# huge dog



## hozy6 (May 16, 2008)

this would have to be one of the biggest dogs ive ever seen


----------



## Vincent21 (May 16, 2008)

Wow, it's almost bigger than that horse.


----------



## Australis (May 16, 2008)

If only it was real..


----------



## thals (May 16, 2008)

yep have seen that dog pic before, neapolitan mastiffs are truly awesome dogs! But not so sure this one is real :?


----------



## Elibum (May 16, 2008)

That sure is a large dog. 
I remember last time i went to take my dogs to the vet and there was a New Foundlands? dog there... Never seen any breed that big before.. But i found it really interesting. lol


----------



## jase75 (May 16, 2008)

I dont think its legit !!!!!


----------



## hozy6 (May 16, 2008)

i think that picture is real because ive seen those dogs before they are as big as they look


----------



## warren63 (May 16, 2008)

If a dog got that big his live span wouldnt be very long would it ?


----------



## pete12 (May 16, 2008)

isint that a st bernards


----------



## Gabi_79 (May 16, 2008)

Hahahaha suckers, you can do lots with photoshop


----------



## Hsut77 (May 16, 2008)

http://urbanlegends.about.com/library/bl_hercules_worlds_biggest_dog.htm

Photoshop


----------



## hozy6 (May 16, 2008)

yeah but the funny thing is that dog might be photo shopped but that breed of dog is massive


----------



## TWENTY B (May 16, 2008)

if thats a photoshop, it's a very good one..
looking at the photo blown up so you can see every pixel, it blends right in my eyes.. but the horse doesn't look very big, maybe only younf still
so that may be a little decieving


----------



## FAY (May 16, 2008)

Apparently they used to do it in the movies. Down scale the western towns so that the cowboys looked bigger than they actually were.


----------



## spilota_variegata (May 16, 2008)

If that were real it would weigh over 200 kg  Seen the pic before


----------



## missllama (May 16, 2008)

haha i can picture him riding the dog round while she rides the horse round
its big enough too :S


----------



## hozy6 (May 16, 2008)

spilota_variegata said:


> If that were real it would weigh over 200 kg  Seen the pic before



from what it says on the site the dog weighs like 123kg


----------



## Aslan (May 18, 2008)

*Hozy *- Consider that the guy in that photo must weigh close to 100kgs - then look up some photos of Neopolitan Mastiffs - that's not real...

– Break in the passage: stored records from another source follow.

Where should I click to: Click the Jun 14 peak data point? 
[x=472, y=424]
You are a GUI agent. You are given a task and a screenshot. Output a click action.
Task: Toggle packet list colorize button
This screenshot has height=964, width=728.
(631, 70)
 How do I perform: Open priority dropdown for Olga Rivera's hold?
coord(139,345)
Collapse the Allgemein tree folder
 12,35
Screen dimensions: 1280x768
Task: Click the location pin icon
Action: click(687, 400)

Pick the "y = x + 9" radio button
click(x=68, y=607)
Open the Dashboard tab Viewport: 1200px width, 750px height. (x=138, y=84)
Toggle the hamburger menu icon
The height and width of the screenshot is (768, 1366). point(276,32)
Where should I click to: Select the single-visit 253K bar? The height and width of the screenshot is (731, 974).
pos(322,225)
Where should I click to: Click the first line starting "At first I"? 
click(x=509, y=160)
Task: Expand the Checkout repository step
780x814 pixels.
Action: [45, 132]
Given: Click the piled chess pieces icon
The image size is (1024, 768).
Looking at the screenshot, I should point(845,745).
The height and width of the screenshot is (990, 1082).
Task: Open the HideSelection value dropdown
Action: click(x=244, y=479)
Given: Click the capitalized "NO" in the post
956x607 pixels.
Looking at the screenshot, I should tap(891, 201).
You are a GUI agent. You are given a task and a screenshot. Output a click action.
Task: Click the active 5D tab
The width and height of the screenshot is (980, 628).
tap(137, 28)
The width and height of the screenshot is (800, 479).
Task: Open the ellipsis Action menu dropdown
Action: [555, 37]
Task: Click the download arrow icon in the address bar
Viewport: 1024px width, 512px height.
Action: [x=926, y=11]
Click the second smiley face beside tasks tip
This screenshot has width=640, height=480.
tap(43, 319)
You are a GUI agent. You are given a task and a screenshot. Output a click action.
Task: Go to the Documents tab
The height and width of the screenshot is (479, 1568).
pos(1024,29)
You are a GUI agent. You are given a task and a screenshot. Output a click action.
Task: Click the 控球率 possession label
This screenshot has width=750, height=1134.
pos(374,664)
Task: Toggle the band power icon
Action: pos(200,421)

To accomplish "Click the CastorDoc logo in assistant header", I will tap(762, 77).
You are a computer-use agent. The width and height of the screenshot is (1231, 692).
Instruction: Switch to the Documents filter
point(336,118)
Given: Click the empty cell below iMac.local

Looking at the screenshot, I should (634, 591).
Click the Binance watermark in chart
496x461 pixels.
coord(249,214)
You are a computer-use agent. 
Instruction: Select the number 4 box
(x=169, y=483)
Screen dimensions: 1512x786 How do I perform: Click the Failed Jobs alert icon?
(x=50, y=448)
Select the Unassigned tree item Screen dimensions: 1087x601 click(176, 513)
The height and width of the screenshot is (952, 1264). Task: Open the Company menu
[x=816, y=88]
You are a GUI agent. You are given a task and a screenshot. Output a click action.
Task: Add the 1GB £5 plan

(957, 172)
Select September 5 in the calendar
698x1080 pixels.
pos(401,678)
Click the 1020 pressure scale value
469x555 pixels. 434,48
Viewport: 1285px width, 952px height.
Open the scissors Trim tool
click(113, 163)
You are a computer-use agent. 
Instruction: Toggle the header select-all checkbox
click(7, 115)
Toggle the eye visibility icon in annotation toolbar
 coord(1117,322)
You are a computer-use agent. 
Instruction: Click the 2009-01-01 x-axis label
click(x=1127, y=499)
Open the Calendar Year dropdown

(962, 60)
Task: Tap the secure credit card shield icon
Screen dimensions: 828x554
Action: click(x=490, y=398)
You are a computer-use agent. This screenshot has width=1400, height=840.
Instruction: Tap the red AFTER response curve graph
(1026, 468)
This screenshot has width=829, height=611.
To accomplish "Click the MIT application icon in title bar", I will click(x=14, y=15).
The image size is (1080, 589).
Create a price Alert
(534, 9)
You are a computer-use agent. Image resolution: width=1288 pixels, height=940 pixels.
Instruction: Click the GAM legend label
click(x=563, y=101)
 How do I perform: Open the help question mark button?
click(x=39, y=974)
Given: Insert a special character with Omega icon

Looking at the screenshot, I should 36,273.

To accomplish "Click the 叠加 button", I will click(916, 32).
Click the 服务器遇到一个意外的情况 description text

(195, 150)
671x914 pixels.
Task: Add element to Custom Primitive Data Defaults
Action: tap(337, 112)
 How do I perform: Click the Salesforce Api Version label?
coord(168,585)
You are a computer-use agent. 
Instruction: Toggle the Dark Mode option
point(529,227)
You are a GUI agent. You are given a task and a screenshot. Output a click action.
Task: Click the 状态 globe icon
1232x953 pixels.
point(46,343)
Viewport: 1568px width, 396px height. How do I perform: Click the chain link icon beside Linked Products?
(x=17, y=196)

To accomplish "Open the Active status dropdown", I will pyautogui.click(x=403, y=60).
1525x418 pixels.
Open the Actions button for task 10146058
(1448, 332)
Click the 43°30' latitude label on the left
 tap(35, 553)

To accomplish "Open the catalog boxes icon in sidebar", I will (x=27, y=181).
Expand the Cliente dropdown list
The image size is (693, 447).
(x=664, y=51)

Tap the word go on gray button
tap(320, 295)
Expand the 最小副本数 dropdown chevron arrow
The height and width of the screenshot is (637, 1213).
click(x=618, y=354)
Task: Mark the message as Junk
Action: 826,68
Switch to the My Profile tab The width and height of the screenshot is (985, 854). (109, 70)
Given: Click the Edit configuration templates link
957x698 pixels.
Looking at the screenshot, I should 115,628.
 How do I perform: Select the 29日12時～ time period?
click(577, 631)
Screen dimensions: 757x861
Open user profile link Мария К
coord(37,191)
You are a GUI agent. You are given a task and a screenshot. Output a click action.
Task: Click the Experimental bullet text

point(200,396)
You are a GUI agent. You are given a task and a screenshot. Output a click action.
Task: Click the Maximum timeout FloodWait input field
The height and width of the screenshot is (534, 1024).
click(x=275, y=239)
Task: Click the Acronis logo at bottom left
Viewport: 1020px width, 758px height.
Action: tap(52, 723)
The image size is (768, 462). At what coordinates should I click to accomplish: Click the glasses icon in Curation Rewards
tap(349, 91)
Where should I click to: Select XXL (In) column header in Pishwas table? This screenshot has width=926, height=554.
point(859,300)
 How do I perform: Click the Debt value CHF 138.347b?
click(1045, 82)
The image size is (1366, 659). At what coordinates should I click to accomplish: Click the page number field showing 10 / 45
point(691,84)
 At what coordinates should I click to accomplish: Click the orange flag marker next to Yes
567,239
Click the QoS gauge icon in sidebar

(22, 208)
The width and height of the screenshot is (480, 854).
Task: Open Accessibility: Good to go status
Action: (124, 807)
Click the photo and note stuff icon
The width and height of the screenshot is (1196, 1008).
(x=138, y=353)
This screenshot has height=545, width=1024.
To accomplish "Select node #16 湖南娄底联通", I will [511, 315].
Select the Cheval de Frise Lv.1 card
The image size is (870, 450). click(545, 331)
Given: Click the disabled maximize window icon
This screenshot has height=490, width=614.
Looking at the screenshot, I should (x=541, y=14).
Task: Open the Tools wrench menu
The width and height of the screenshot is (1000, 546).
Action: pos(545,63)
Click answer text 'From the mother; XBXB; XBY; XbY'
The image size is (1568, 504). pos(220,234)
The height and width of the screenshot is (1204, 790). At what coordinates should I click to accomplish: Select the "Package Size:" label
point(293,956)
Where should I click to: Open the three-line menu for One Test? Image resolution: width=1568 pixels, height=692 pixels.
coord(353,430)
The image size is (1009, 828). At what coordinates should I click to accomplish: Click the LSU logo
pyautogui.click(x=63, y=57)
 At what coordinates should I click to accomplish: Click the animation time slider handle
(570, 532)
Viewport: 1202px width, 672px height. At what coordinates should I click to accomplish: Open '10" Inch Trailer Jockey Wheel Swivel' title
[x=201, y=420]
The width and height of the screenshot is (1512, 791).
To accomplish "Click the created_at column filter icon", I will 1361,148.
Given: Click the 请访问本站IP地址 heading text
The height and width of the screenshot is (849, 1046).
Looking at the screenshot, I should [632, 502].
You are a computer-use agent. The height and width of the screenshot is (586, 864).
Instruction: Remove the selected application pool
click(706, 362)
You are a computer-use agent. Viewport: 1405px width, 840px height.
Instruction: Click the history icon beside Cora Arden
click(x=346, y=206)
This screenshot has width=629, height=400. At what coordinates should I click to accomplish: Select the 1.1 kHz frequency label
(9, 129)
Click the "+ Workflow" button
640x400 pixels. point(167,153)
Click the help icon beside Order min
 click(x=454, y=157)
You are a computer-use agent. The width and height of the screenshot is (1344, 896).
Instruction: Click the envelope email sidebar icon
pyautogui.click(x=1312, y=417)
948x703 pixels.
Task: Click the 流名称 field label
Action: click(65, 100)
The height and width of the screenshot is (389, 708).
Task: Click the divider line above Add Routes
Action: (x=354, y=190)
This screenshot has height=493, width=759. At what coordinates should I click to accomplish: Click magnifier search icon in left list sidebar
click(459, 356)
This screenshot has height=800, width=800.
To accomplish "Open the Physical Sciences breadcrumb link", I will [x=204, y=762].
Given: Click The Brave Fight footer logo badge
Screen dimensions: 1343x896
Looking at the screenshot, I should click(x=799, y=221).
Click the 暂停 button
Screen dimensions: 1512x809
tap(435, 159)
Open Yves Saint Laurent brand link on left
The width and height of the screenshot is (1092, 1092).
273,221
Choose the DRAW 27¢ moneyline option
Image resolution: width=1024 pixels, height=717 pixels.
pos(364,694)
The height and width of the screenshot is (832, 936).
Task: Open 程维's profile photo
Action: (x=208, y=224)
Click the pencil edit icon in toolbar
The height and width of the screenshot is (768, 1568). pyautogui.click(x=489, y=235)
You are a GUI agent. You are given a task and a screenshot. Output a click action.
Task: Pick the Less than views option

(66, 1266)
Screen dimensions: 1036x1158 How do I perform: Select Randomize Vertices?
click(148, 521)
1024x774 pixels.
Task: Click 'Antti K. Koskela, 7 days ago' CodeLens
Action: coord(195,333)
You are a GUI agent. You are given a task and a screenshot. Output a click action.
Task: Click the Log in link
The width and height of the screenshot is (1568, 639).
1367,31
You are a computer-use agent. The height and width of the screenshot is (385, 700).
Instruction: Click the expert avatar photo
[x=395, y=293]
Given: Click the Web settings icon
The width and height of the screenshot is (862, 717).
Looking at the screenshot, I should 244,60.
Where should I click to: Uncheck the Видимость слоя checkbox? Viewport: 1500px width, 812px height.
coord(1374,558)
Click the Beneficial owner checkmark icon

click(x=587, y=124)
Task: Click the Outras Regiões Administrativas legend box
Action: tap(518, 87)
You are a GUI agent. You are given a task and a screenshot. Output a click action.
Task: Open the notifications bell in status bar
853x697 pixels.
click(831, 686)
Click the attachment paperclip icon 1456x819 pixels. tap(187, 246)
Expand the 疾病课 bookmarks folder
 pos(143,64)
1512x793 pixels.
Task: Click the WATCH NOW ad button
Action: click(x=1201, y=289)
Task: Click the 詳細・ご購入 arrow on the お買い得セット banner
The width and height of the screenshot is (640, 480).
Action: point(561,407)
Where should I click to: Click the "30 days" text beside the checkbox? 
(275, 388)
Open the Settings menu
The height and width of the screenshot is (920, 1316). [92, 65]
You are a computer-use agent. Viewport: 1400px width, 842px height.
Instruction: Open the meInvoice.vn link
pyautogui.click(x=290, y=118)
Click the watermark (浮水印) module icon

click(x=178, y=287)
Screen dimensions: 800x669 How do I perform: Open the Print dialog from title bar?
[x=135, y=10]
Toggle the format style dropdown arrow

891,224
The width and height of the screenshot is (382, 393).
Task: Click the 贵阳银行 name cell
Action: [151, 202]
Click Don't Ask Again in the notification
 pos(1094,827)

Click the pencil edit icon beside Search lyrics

There is no doubt they are large dogs - but nowhere near that size...


----------



## SNAKEBOY33 (May 18, 2008)

Would'nt Want Him To Hump Your Leg.


----------



## hornet (May 18, 2008)

hozy6 said:


> from what it says on the site the dog weighs like 123kg



but the photo is fake


----------



## misssullivan (May 18, 2008)

Even if it is real, that horse is only very small. less than 14 hands 4 sure!


----------



## Tatelina (May 18, 2008)

I remember that photo doing the rounds years ago...not real.


----------



## AustHerps (May 18, 2008)

lol. Neo's are indeed a big dog, but not a tall dog... They do commonly reach 100Kg's though 

Cheers,
Aaron.


----------



## euphorion (May 18, 2008)

cute, but totally fake. Neos are big but not that big


----------



## bredli_lover (May 18, 2008)

definitely photoshopped....


----------



## nuthn2do (May 18, 2008)

The right hip of the man has a chunk missing from a accidental click of a cloning tool !! Obviously repairing that was overlooked when they finished the photoshopping


----------



## rockman (May 18, 2008)

My 6 year old Neo is pushing around 78 - 80 kgs at the moment . Keeping in mind that he is not in his prime anymore . 
80kgs of unhappy puppy coming at you quickly seems to keep people away ( and the mother-in-law ) . LOL


----------



## Chappy (May 18, 2008)

Another photo of that breed here!! 







Seems real to me especially if you look up Wikipedia and the info they have on the breed.


----------



## Aslan (May 18, 2008)

Chappy said:


> Another photo of that breed here!!
> 
> 
> 
> ...


 
Different breed - and still looks photoshopped...


----------



## Chappy (May 18, 2008)

We certaintly are a nation of sceptics arent we !! 

I think i could take a photo of the wall with a picture on it and people will still say its Photoshopped. :lol:


----------



## hozy6 (May 18, 2008)

Aslan said:


> Different breed - and still looks photoshopped...



now if that dog was real that would be alot of poop to clean and it could eat a small army


----------



## Pythonking (May 18, 2008)

http://www.truthorfiction.com/rumors/h/hercules.htm the truth


----------



## spilota_variegata (May 18, 2008)

hozy6 said:


> from what it says on the site the dog weighs like 123kg



Something for you to make a comparison with, a 200 kg tiger with a man. If the dog was real, I'd say he'd be every bit (and a bit more) heavier


----------



## rockman (May 18, 2008)

Chappy said:


> Another photo of that breed here!!
> 
> 
> 
> ...


----------



## spilota_variegata (May 18, 2008)

I bet that woman feels safe to walk wherever she wants when she's with that dog


----------



## Lesa (May 18, 2008)

My boy is big.... but NOWHERE near _that_ big!


----------



## scorps (May 18, 2008)

we used to breed neo's they get really big, no idea if its legit or not but yeah thats one big dog


----------



## FNQ_Snake (May 18, 2008)

Wow, photoshop is sooooo cool!


----------